Sure, some companies will always run ads in the local paper, but more and more are moving their precious marketing money to search, social, and services like Groupon. Yes, papers are increasingly taking their content online and offering digital ads, but that doesn’t really solve the general consumer’s “what I want, when I want it” problem. Consumers clearly want convenience. The question is can local papers evolve rapidly enough and use their vestiges of credibility to introduce innovative a viable alternative to their own traditional model before they’re completely forgotten?
HubCiti believes they can
HubCiti CEO Roy Truitt actually believes the solution is collective, rather than independent, innovation. That is to say Roy thinks every local paper in America should tap into one platform (his platform) which downloads an entire city’s worth of information into one, simple-to-use mobile directory. It’s ambitious, sure, but then Roy Truitt is no stranger to big goals. A successful serial entrepreneur who sold household brand On the Border Chips and Salsa to help fund this latest endeavor, he also led the expansion of Sam’s Club in Europe after the fall of the Berlin wall. Roy will tell you without hesitation that the life-changing potential of platform – for small cities across America – is as real and realistic as anything he has ever done.
“We built HubCiti because we believe there’s a very strong business case for reliable, centralized information in small cities across America,” he offered. “Since that is what newspapers have historically been, it only makes sense that we use this platform to serve and to compliment them rather than to compete with them. Local business are looking for reliable ways to get found, and local papers are quite often run by local families who care deeply about the success of those businesses. By empowering local papers to solve that problem in an increasingly information-rich and mobile world, we can make the businesses more profitable and the paper more profitable… and even have enough money left over to create an independent scholarship fund for kids in every city.”
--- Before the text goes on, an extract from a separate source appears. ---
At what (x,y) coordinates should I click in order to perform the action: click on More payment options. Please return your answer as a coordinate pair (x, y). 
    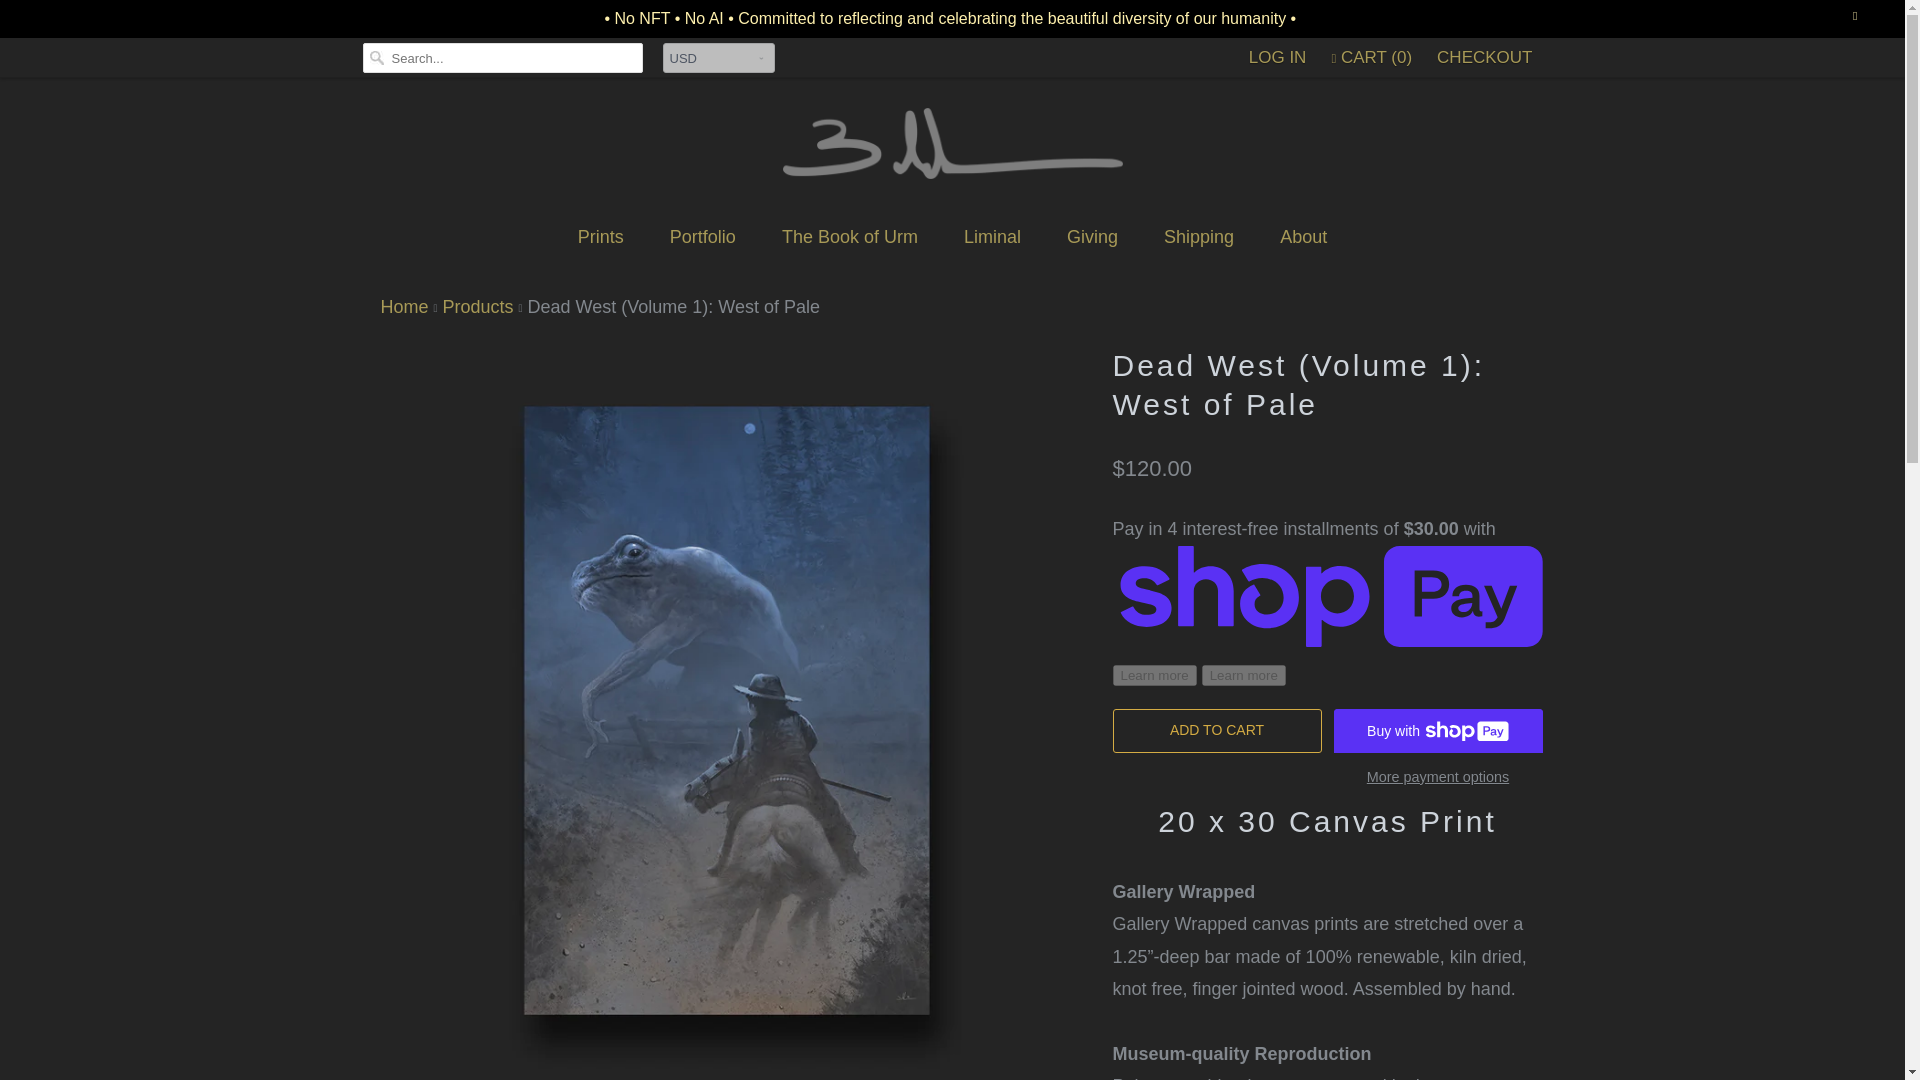
    Looking at the image, I should click on (1436, 783).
Texas publishers already on board
Truitt, who is a founding member of the smart city initiative Austin CityUP and sits on the Board of Visitors for the McDonald Observatory, believes so much in the power of education and innovation that he has committed to seeding a local scholarship fund with up to $5K ($1 per download) wherever the app is deployed. As the fairly robust platform allows each new city’s mobile app to be deployed rapidly and with minimal upfront cost, it certainly seems like a compelling value proposition. All that really remains to be seen is will local papers evolve to meet the needs of their communities before their communities become completely committed to other solutions?
With Texas publications like The Tyler Morning Telegraph, Blue Ribbon News, and The Killeen Daily Herald already onboard, and others lining up to give it a try, the team behind HubCiti believes local papers do in fact have a bright (if backlit) future.